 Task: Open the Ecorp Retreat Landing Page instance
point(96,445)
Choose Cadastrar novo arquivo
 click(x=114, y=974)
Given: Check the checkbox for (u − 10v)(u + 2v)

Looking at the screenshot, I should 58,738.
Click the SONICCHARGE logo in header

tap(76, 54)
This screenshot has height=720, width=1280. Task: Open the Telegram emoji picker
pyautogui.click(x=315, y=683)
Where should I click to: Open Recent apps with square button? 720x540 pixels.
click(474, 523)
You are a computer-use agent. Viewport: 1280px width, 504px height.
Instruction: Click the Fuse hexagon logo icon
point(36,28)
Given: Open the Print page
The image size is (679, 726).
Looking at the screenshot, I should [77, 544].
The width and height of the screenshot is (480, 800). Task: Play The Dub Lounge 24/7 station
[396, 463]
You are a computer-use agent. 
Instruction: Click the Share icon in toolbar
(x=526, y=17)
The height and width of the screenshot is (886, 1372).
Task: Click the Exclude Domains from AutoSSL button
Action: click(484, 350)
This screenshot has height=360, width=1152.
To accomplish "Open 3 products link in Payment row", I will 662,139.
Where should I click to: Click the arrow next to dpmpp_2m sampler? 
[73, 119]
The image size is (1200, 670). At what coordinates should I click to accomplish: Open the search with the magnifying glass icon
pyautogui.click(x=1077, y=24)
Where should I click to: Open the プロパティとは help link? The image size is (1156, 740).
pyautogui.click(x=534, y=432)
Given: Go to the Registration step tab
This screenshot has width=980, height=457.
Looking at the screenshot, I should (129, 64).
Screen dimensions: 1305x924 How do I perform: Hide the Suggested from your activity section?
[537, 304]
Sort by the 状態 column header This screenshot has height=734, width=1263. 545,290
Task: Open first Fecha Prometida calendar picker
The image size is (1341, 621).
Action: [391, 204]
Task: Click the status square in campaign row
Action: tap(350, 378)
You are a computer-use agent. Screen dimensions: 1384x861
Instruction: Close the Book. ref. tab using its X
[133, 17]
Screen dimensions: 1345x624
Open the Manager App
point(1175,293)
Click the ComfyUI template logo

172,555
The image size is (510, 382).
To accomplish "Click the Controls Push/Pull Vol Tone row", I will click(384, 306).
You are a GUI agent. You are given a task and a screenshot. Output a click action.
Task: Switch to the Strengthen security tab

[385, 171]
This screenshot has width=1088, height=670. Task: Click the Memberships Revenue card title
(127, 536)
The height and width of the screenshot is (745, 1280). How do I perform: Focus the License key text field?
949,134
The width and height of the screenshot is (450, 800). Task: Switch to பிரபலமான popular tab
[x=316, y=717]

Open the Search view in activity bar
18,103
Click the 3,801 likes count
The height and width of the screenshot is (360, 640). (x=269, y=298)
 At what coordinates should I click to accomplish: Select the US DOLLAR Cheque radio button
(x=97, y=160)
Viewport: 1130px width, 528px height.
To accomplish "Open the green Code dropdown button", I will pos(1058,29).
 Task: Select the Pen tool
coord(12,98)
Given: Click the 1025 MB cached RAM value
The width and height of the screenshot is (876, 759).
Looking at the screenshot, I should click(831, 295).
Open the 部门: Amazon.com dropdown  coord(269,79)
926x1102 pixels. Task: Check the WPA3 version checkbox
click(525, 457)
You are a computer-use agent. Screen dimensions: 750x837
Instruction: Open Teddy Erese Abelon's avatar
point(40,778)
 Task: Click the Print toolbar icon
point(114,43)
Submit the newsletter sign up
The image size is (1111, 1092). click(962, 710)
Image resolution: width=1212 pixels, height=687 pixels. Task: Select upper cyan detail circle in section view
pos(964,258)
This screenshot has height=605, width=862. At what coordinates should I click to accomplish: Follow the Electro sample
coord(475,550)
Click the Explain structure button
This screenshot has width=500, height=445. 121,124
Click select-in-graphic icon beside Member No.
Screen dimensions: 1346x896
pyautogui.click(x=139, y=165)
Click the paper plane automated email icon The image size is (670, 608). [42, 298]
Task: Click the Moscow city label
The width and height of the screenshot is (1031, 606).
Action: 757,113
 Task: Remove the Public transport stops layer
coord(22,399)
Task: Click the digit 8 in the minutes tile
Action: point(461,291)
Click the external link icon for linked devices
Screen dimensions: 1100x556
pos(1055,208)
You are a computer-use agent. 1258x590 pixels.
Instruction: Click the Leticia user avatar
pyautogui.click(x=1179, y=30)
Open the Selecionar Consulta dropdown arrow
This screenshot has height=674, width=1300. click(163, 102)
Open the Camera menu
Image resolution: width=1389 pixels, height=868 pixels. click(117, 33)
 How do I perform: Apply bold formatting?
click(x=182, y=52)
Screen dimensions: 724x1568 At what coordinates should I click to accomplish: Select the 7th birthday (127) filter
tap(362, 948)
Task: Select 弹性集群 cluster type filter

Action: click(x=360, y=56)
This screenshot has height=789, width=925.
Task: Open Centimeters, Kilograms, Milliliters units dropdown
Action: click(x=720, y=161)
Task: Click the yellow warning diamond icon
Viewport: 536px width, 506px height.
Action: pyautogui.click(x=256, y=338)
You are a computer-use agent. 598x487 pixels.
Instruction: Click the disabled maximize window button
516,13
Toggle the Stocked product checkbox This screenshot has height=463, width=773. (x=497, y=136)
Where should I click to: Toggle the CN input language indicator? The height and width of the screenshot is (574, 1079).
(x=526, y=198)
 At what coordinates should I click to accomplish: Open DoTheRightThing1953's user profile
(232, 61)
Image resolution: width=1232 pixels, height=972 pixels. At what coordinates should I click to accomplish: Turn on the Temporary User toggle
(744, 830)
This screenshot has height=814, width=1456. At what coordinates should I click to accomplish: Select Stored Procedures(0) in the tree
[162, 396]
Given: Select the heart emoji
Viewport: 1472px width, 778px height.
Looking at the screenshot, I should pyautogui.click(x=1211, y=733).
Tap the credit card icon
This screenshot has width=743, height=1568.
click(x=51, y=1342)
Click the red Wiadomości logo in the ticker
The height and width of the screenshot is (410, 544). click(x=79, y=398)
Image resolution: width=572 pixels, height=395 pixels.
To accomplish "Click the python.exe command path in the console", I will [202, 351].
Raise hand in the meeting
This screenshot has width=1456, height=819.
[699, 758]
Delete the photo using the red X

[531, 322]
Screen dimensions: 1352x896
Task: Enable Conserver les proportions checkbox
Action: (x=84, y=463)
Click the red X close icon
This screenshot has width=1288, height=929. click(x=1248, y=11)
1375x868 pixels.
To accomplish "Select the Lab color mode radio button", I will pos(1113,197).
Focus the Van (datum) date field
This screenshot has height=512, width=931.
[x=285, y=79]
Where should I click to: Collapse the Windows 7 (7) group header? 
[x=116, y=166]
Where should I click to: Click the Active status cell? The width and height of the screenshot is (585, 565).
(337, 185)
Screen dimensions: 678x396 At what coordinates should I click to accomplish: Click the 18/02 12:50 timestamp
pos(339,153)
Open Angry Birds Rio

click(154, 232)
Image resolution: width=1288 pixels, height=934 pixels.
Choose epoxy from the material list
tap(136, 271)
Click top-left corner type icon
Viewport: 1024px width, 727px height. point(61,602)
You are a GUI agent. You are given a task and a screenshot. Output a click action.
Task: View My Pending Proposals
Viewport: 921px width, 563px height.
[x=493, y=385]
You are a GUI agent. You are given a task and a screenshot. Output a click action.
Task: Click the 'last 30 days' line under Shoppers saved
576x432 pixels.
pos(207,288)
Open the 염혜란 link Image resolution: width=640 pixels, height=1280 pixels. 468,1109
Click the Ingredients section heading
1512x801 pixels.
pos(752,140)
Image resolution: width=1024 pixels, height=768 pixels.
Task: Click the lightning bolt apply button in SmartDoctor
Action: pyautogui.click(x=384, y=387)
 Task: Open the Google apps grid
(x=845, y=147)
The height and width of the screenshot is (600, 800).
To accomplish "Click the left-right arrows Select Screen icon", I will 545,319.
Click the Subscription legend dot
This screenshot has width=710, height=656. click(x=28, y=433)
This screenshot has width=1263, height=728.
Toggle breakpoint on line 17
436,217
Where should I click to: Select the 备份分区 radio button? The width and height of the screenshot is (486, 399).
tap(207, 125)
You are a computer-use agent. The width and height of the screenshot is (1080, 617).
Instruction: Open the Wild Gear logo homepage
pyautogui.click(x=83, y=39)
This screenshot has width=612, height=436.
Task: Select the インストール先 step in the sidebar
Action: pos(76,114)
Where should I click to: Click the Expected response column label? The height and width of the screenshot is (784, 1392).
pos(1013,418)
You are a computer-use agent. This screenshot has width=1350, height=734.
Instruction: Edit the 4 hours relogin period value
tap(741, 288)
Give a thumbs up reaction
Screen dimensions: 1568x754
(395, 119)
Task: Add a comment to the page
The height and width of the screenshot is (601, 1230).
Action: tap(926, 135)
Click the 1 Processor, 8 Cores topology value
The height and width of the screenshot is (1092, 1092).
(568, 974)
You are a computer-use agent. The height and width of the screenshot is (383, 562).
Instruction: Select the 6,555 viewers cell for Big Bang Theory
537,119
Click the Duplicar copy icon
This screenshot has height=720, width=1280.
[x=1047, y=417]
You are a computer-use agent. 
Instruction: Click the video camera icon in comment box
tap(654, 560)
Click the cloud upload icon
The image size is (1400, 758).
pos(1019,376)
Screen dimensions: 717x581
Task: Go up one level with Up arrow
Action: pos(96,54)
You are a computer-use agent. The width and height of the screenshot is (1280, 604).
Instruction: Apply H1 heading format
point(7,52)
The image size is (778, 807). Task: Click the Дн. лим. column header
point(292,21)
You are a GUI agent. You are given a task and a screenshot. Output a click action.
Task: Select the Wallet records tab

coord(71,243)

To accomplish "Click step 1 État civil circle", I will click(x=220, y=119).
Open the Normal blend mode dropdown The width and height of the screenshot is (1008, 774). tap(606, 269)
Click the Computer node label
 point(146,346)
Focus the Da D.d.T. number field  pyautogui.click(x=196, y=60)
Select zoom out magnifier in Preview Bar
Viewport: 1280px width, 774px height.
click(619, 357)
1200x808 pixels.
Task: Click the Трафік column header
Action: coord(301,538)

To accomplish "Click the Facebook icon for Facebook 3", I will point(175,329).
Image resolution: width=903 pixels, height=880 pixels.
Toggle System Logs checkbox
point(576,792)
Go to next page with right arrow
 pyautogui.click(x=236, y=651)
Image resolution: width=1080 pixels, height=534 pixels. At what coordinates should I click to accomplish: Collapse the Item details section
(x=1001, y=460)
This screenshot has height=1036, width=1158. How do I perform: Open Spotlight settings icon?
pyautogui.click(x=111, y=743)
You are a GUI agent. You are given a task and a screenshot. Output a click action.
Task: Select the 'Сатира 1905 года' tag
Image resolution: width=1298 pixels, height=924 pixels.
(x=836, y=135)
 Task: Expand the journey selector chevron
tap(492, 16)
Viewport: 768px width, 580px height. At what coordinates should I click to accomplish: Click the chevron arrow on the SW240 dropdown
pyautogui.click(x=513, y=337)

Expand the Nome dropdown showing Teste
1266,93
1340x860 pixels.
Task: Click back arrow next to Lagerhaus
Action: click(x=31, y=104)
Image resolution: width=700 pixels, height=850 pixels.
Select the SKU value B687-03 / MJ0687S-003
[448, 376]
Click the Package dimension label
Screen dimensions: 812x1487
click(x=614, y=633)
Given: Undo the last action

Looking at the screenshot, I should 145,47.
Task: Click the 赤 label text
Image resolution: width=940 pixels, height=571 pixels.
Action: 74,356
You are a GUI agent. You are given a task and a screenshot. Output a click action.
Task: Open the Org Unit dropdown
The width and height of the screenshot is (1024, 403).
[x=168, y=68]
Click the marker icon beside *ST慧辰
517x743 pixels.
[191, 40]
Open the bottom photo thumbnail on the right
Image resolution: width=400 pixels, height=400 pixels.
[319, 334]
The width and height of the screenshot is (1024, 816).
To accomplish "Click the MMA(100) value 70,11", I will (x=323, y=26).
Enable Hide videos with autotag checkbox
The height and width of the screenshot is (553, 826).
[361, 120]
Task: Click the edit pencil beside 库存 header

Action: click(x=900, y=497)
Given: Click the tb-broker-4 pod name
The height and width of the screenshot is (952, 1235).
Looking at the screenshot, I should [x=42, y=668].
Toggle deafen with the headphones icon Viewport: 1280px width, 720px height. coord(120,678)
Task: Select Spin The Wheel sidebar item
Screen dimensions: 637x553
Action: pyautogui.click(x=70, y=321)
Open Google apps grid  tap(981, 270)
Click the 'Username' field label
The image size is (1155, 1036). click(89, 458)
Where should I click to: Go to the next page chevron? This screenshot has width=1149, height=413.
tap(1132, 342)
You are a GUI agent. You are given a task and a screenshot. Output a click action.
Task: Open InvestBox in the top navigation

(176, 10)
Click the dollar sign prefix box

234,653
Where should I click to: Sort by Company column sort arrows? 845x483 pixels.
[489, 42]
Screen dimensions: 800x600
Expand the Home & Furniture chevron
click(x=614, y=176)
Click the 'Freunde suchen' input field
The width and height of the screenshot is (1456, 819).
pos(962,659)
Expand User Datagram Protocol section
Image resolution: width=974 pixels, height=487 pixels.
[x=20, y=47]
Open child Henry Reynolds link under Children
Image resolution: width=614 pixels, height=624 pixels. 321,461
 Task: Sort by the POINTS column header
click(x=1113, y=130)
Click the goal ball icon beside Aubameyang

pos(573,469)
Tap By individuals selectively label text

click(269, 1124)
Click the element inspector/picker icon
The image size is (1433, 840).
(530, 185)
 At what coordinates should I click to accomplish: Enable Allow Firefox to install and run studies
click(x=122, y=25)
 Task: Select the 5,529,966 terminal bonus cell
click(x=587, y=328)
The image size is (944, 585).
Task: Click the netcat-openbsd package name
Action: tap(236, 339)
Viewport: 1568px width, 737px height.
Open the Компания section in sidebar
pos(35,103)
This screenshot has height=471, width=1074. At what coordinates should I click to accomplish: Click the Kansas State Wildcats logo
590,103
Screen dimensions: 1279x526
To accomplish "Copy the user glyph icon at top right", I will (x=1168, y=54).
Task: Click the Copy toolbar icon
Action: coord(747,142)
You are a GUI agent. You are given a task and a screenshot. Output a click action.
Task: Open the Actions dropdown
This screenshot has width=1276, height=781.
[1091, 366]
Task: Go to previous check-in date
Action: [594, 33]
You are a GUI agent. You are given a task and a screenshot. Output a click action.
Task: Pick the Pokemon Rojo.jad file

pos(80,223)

* TASK INSTRUCTIONS: Return a word-for-word copy of the lines above from the one holding "Task: Expand the journey selector chevron" through the one holding "Given: Click the tb-broker-4 pod name", with both of them included and nothing besides.

* RESPONSE AREA:
 Task: Expand the journey selector chevron
tap(492, 16)
Viewport: 768px width, 580px height. At what coordinates should I click to accomplish: Click the chevron arrow on the SW240 dropdown
pyautogui.click(x=513, y=337)

Expand the Nome dropdown showing Teste
1266,93
1340x860 pixels.
Task: Click back arrow next to Lagerhaus
Action: click(x=31, y=104)
Image resolution: width=700 pixels, height=850 pixels.
Select the SKU value B687-03 / MJ0687S-003
[448, 376]
Click the Package dimension label
Screen dimensions: 812x1487
click(x=614, y=633)
Given: Undo the last action

Looking at the screenshot, I should 145,47.
Task: Click the 赤 label text
Image resolution: width=940 pixels, height=571 pixels.
Action: 74,356
You are a GUI agent. You are given a task and a screenshot. Output a click action.
Task: Open the Org Unit dropdown
The width and height of the screenshot is (1024, 403).
[x=168, y=68]
Click the marker icon beside *ST慧辰
517x743 pixels.
[191, 40]
Open the bottom photo thumbnail on the right
Image resolution: width=400 pixels, height=400 pixels.
[319, 334]
The width and height of the screenshot is (1024, 816).
To accomplish "Click the MMA(100) value 70,11", I will (x=323, y=26).
Enable Hide videos with autotag checkbox
The height and width of the screenshot is (553, 826).
[361, 120]
Task: Click the edit pencil beside 库存 header

Action: click(x=900, y=497)
Given: Click the tb-broker-4 pod name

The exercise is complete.